### GOAL
Copy out all the rows below, substituting "interface assistant" for each instance of "GUI agent" and leaving everything else unchanged.

(Rows on where targets appear)

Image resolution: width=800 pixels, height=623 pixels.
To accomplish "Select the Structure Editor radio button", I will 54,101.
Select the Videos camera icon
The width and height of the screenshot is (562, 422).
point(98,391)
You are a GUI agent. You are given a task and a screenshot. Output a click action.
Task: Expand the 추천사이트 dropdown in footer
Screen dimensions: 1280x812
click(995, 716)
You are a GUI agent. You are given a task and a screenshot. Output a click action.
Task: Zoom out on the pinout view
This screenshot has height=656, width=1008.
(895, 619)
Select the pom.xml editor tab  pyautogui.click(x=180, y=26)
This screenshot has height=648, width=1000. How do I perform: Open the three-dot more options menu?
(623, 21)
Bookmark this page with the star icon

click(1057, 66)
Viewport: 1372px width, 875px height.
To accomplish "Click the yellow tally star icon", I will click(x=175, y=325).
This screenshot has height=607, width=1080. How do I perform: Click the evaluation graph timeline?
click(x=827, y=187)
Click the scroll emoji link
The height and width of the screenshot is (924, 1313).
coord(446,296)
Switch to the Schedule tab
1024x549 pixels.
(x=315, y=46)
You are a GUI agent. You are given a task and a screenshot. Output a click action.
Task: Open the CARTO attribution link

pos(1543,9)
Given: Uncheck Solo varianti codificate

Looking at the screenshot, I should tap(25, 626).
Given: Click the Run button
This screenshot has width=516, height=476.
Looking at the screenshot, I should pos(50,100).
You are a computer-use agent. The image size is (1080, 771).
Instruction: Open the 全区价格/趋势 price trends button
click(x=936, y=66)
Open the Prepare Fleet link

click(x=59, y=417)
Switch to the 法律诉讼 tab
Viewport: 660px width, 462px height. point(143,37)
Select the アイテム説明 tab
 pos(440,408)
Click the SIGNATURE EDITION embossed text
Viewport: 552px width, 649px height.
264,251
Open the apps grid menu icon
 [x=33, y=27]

### SOLUTION TO THIS PROBLEM
Image resolution: width=800 pixels, height=623 pixels.
To accomplish "Select the Structure Editor radio button", I will 54,101.
Select the Videos camera icon
The width and height of the screenshot is (562, 422).
point(98,391)
You are a interface assistant. You are given a task and a screenshot. Output a click action.
Task: Expand the 추천사이트 dropdown in footer
Screen dimensions: 1280x812
click(995, 716)
You are a interface assistant. You are given a task and a screenshot. Output a click action.
Task: Zoom out on the pinout view
This screenshot has height=656, width=1008.
(895, 619)
Select the pom.xml editor tab  pyautogui.click(x=180, y=26)
This screenshot has height=648, width=1000. How do I perform: Open the three-dot more options menu?
(623, 21)
Bookmark this page with the star icon

click(1057, 66)
Viewport: 1372px width, 875px height.
To accomplish "Click the yellow tally star icon", I will click(x=175, y=325).
This screenshot has height=607, width=1080. How do I perform: Click the evaluation graph timeline?
click(x=827, y=187)
Click the scroll emoji link
The height and width of the screenshot is (924, 1313).
coord(446,296)
Switch to the Schedule tab
1024x549 pixels.
(x=315, y=46)
You are a interface assistant. You are given a task and a screenshot. Output a click action.
Task: Open the CARTO attribution link

pos(1543,9)
Given: Uncheck Solo varianti codificate

Looking at the screenshot, I should tap(25, 626).
Given: Click the Run button
This screenshot has width=516, height=476.
Looking at the screenshot, I should pos(50,100).
You are a computer-use agent. The image size is (1080, 771).
Instruction: Open the 全区价格/趋势 price trends button
click(x=936, y=66)
Open the Prepare Fleet link

click(x=59, y=417)
Switch to the 法律诉讼 tab
Viewport: 660px width, 462px height. point(143,37)
Select the アイテム説明 tab
 pos(440,408)
Click the SIGNATURE EDITION embossed text
Viewport: 552px width, 649px height.
264,251
Open the apps grid menu icon
 [x=33, y=27]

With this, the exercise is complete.